Each line of the material holding the word "with" must be identified and copied.

Segment Open

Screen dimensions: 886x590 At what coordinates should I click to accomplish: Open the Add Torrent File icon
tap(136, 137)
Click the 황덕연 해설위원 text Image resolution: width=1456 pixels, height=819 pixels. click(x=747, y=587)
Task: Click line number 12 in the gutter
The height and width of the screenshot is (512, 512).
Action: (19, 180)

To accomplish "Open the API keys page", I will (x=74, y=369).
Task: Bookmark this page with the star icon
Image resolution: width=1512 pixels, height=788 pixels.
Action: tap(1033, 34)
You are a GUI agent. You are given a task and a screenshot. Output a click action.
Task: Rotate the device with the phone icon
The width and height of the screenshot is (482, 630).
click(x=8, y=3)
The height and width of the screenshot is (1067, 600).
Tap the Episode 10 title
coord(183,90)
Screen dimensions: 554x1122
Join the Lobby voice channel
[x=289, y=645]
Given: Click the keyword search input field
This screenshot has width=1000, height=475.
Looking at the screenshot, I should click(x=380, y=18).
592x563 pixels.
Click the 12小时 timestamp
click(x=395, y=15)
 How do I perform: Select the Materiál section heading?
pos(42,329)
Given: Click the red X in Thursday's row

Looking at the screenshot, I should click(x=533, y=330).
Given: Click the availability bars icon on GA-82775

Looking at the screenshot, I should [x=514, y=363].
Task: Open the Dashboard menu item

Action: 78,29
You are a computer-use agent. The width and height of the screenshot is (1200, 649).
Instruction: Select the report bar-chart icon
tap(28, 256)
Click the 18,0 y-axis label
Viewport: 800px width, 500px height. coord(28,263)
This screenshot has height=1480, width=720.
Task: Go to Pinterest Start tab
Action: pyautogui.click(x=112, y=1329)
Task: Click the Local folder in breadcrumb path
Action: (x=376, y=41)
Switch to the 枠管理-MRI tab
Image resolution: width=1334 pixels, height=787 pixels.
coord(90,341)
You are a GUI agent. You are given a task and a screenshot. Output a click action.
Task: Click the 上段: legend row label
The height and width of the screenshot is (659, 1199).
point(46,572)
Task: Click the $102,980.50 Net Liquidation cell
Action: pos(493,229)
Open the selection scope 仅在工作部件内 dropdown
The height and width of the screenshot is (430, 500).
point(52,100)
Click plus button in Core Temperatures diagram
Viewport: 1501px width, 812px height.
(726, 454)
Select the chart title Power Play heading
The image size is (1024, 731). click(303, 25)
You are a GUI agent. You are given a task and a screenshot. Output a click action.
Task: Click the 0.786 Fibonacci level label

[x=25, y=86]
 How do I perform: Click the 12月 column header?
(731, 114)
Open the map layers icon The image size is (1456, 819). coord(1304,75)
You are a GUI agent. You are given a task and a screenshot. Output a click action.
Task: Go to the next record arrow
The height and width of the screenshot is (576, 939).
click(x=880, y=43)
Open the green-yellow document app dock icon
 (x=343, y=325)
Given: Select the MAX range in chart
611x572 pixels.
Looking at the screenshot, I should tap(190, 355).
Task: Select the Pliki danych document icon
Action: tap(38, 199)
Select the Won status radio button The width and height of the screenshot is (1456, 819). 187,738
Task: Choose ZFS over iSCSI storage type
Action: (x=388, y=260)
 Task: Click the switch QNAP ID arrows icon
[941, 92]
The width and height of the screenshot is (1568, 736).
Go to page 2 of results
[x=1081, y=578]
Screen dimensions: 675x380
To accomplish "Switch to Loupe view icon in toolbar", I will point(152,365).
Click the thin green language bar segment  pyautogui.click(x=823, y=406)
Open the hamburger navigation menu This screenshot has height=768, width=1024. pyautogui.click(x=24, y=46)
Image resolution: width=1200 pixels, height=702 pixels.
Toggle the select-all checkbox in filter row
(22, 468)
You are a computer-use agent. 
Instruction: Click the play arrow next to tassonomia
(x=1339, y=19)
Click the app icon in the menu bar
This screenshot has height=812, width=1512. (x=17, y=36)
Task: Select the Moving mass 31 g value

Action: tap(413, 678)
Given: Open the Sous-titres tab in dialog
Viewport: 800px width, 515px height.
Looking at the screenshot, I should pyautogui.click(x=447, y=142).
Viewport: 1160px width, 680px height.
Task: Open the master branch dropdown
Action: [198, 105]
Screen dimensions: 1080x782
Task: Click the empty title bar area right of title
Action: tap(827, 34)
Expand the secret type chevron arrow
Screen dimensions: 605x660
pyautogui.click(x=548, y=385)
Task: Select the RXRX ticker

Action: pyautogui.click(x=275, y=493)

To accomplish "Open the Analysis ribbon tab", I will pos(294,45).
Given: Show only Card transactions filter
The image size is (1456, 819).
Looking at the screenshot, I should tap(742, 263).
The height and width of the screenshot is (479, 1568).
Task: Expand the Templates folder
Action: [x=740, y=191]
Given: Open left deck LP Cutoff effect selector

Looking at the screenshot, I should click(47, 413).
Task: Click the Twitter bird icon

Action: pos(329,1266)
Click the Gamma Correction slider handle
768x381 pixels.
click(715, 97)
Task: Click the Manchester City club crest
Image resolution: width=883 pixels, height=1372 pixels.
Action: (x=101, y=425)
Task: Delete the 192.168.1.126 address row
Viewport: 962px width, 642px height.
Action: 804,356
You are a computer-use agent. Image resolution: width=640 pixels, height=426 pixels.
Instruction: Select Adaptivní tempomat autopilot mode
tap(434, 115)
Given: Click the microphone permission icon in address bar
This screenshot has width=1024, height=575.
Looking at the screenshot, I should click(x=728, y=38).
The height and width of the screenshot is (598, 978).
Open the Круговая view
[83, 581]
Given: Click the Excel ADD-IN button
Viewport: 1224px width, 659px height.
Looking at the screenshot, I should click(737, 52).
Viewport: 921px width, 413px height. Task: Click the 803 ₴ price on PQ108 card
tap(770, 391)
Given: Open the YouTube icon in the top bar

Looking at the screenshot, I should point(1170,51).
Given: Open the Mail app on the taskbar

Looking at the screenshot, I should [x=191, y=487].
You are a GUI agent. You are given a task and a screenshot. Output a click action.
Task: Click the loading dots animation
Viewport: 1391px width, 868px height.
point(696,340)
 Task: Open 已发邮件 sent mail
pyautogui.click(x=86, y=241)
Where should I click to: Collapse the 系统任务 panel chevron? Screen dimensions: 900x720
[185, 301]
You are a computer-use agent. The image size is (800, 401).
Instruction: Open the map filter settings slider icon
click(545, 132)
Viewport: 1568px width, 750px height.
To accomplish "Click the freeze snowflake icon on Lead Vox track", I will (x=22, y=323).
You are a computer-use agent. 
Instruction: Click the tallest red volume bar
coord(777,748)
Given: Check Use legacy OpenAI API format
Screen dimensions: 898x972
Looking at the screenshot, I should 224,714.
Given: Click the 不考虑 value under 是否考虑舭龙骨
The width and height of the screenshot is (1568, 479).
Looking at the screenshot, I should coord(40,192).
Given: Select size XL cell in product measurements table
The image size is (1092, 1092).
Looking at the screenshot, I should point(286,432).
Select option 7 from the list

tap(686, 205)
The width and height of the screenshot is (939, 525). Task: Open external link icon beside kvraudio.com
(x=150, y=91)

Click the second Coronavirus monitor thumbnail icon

Segment Closed

Exercise solution:
Task: Bookmark this page with the star icon
Task: Rotate the device with the phone icon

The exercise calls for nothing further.